Ich kann es nicht einfach loslassen. Es zittert, als würde es atmen.
Ich halte es fest, schütze seine Ränder, drücke es noch ein Stück näher an mich.
Eine Frau geht vorbei, Lippenstift verschmiert, zieht an ihrer Zigarette, als würde sie sich an etwas festhalten.
Die Welt rauscht weiter, doch in diesem Moment existieren nur das Blatt und ich. Alles andere ist vergessen. Ich sehe, dass es Hilfe braucht. Einen Ort, an dem es wieder atmen kann.
Eine Unruhe pulsiert in mir.
Ich schaue mich suchend um. Auf der Bank streitet ein Teenagerpaar. Das Mädchen sagt:
„Dann geh doch zu ihr, wenn sie’s besser macht!“
Man hört das Klicken des Feuerzeugs, bevor sie sich anzieht.
Ich entdecke einen verrotteten Blatthaufen am Straßenrand und lege mein Blatt sanft daneben.
Ein leiser Wind streicht darüber, fast wie ein Dank.
Ich berühre seine feuchte Oberfläche, spüre die Vergangenheit des Sommers und die Gegenwart des Herbstes zugleich.
In mir wächst ein leises Glück und das Wissen, dass ich dieses kleine Leben, das verloren schien, wenigstens einen Moment lang tragen durfte.
Ich drücke es noch einmal an mein Herz und flüstere:
„Du bist nicht allein.“
Dann stehe ich auf.
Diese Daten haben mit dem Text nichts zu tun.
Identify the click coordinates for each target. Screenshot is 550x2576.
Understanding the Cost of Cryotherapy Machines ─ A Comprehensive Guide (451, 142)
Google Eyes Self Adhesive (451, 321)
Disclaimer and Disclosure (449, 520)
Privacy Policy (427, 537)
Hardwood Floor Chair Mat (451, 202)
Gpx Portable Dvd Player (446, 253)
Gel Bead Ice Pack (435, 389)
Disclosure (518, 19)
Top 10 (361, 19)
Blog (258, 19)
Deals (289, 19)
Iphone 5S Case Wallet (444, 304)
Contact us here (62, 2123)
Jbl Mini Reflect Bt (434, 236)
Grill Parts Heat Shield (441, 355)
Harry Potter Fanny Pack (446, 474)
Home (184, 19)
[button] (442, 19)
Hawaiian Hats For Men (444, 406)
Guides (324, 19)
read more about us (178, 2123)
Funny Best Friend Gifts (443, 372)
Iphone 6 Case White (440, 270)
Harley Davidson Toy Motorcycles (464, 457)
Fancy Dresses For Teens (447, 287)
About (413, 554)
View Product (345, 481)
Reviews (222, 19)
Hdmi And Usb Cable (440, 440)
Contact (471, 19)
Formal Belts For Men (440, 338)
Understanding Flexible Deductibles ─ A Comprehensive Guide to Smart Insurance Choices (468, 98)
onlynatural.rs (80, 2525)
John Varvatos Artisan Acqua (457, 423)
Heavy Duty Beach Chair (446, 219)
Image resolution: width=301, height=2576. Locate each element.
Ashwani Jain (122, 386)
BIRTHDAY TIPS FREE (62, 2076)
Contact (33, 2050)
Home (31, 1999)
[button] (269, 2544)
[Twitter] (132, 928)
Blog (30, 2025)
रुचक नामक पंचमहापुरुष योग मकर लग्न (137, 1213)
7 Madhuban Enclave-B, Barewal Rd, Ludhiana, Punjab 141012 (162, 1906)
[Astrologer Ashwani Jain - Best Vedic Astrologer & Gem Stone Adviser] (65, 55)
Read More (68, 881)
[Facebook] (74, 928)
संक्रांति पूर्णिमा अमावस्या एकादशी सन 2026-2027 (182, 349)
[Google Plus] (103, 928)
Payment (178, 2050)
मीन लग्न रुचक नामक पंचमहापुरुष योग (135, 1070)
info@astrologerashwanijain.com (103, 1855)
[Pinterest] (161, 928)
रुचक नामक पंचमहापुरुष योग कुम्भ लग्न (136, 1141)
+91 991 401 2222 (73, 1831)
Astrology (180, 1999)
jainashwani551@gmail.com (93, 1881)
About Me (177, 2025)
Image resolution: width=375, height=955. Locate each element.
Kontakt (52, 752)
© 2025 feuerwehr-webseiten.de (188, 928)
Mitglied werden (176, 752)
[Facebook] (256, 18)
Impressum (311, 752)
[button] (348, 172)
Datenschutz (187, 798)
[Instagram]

Etwas von seinem stillen Mut ist in mich geflossen.
Schnaufen, keuchen, ich drehe mich um. Der Jogger kommt zurück. Unachtsam. Sein Fuß trifft das Blatt. Knirschen. Zerdrückt.
Ich spüre einen Stich im Herzen. Der Rest flattert kurz im Wind, taumelt über Asphalt und Laub, bis er verschwindet. Und ich bleibe stehen, allein mit der Stille, die zurückbleibt.
Geschrieben am 27.10.2025 von Lissy

Die Reise des kleinen Blattes vom Baum, über Asphalt, durch Herbstwind in meine Hände, zeigt die Zerbrechlichkeit von Momenten, Liebe und Nähe. Aber Kontrast Realität vs. Traum: Das Blatt wird am Ende zerstört. Tja harte Realität trifft auf sehnsuchtsvolle, sinnliche Träumerei. Wer kennt es nicht?